Jeton de vermeil 2021 – M. Bernhard Woytek
La présidente remet le jeton de vermeil 2021 à M. Bernhard Woytek. Auparavant, M. Arnaud Suspène a prononcé l’éloge du récipiendaire.
« Madame la Présidente, Mesdames et Messieurs les membres de la Société française de Numismatique, chers amis,
Le collège des trois derniers anciens présidents a souhaité honorer du jeton de vermeil de notre société Monsieur Bernhard Woytek, de l’Académie des Sciences d’Autriche, et m’a fait l’honneur de me demander quelques mots de présentation. Présenter Bernhard Woytek est une tâche à la fois facile et difficile. Facile parce que Bernhard est connu de tous ceux qui s’intéressent à la numismatique et à l’histoire ancienne. Difficile parce que son activité et sa production scientifiques sont si riches qu’on ne sait par où commencer, ni surtout où s’arrêter. Je me bornerai donc à mettre quelques points en avant dans ce parcours exceptionnel, sans trop choisir, car à vrai dire, on pourrait insister sur bien des choses.
B. Woytek, le numismate.
L’essentiel bien sûr est de rappeler l’oeuvre numismatique de Bernhard Woytek. Bien que jeune encore, puisqu’il n’a pas achevé son dixième lustre, Bernhard a déjà donné à la communauté numismatique deux opera magna, maxima même : Arma et Nummi en 2003, livre où il revisite non seulement le monnayage romain des années 49 à 42 avant notre ère mais aussi toute l’histoire financière de Rome à cette période, en mobilisant aussi bien les sources numismatiques que les inscriptions ou les textes littéraires, et ces derniers jusque dans le détail des manuscrits ; puis en 2010, Die Reichsprägung Des Kaisers Traianus, ouvrage qui remet en ordre tout le monnayage, si complexe et si délicat à dater, de l’optimus princeps. Ces deux livres sont issus de la thèse et de l’habilitation à diriger des recherches de Bernhard Woytek, et il est rare que des travaux académiques deviennent ainsi, d’emblée, des classiques de la discipline.
Pour autant, ces deux ouvrages ne sont que la partie émergée de l’iceberg. B. Woytek c’est aussi une foule d’articles dans les meilleures revues : notre Revue numismatique bien sûr, où il a publié trois longues contributions en 2008, 2014 et 2017 ; mais aussi la Revue belge de numismatique (3 articles), la Numismatische Zeitschrift (8 articles) et la Numismatic Chronicle (14 contributions !). Bernhard publie également dans les périodiques d’histoire ancienne les mieux installés, et je citerai simplement les quatre articles donnés à la prestigieuse revue allemande Chiron. Ce n’est là qu’un aperçu des articles de Bernhard ; et il faudrait encore ajouter à ce bilan les ouvrages qu’il a dirigés, comme l’admirable Infrastructure and Distribution in Ancient Economies, publié en 2019.

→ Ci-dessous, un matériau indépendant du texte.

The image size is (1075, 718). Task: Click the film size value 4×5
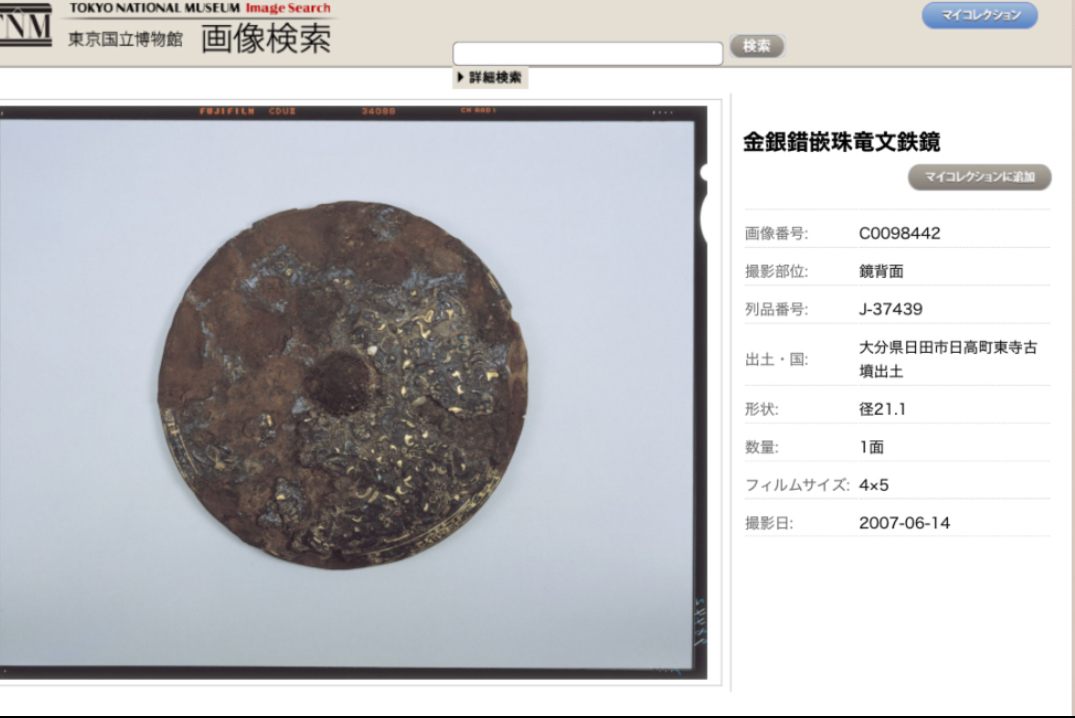click(873, 485)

On ne peut qu’être impressionné par la variété des sujets traités, qui vont du monnayage républicain au monnayage provincial romain, de l’iconographie à la métrologie, de la terminologie numismatique à l’organisation de l’atelier, des études de coins aux bases de données, des techniques de fabrication jusqu’à la métallographie et à l’archéométrie. Car Bernhard Woytek se veut un numismate moderne, qui n’ignore rien des derniers développements de la discipline.
Enfin, depuis 2014, Bernhard a ajouté à sa palette une dimension historiographique et réflexive : il s’est en effet attelé à la publication de la correspondance de J. Eckhel, à qui il vient de consacrer un autre ouvrage collectif qui fera date, Ars Critica Numaria (Vienne, 2022).

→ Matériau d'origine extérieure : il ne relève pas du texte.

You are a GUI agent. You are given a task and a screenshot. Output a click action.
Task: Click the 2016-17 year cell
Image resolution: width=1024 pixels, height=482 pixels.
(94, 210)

Cette oeuvre si vaste ne doit pas faire oublier deux particularités remarquables dans le parcours de Bernhard, et d’abord sa dimension internationale.
B. Woytek, un savant international
Comme le savent tous ceux qui l’ont approché, Bernhard est un polyglotte accompli : féru de langues anciennes, et de langue maternelle allemande, Bernard parle aussi un excellent anglais au témoignage de nos collègues anglo-saxons ; beaucoup ici connaissent sa remarquable maîtrise du français, langue dont il aime particulièrement les redoutables subtilités ; et je vais trahir sans scrupule une confidence qu’il m’a faite un jour : Bernhard se sent plus à l’aise en italien qu’en français. Je vous laisse méditer sur cette information.
Ce goût pour les langues permet à Bernhard de se sentir partout chez lui et d’être partout le bienvenu. Il me plaît cependant de rappeler ici qu’il est non seulement francophone mais francophile. Les liens anciens qu’il entretient avec la Bibliothèque nationale de France par exemple, et notamment avec Michel Amandry, ont donné lieu à de nombreuses collaborations et à de nombreux séjours en France, et c’est aussi un honneur pour l’Université d’Orléans et pour le laboratoire IRAMAT qu’il ait accepté d’y être professeur invité en 2015, comme il l’avait été auparavant à New York, à Londres et à Oxford.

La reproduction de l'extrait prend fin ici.